Quinoa is an amazing grain and superfood. It's originally from Peru/Andes Mountains where it's called "the gold of the Incas."

In the past few years, the demand for quinoa has increased in the US and around the world because of its benefits. Here are some:
  1. It's gluten-free (good for celiac disease or your body doesn't digest gluten very well).
  2. Anti-inflammatory and antioxidant properties.
  3. Good source of magnesium.
  4. Great source of manganese (45% DV)
  5. Good source of protein.
  6. Good source of fiber.
  7. Contains iron.
  8. ETC...
So, quinoa is one of the best grains out there.
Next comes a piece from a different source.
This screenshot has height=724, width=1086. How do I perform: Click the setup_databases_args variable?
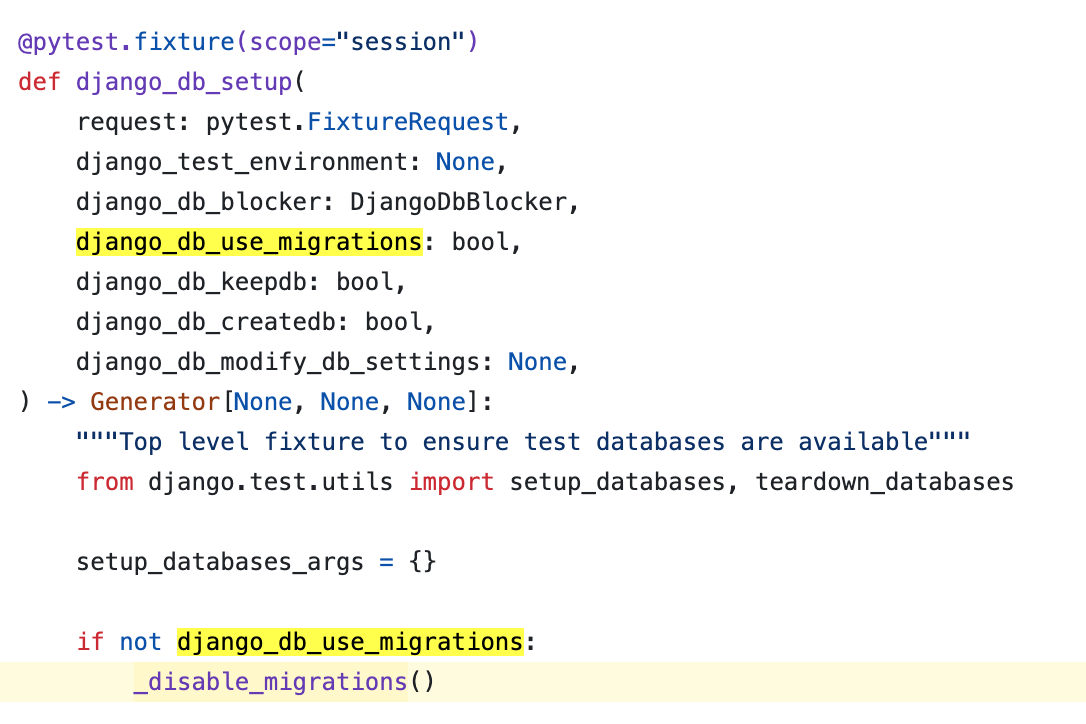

Use it instead of rice or couscous! Research has shown that quinoa might be an anti-cancer food because of its anti-inflammatory and antioxidant properties. 

Finally, it's really easy to make!


You'll need:
- 1 or 2 cups of white, red or black quinoa.
- Water
- Salt to taste 

How to make it:
- Rinse the quinoa (this will remove the bitter tasting coating it sometimes has).
- For every 1 cup of quinoa, use 2 cups of water. 
- Bring water and quinoa to a boil and then lower heat to medium/low for about 10-15 minutes. 
- Quinoa will be ready when you see a "curly" tail (germ) separating from the seed. It will be fluffy.

1 cup of uncooked quinoa = about 3 cups of cooked quinoa!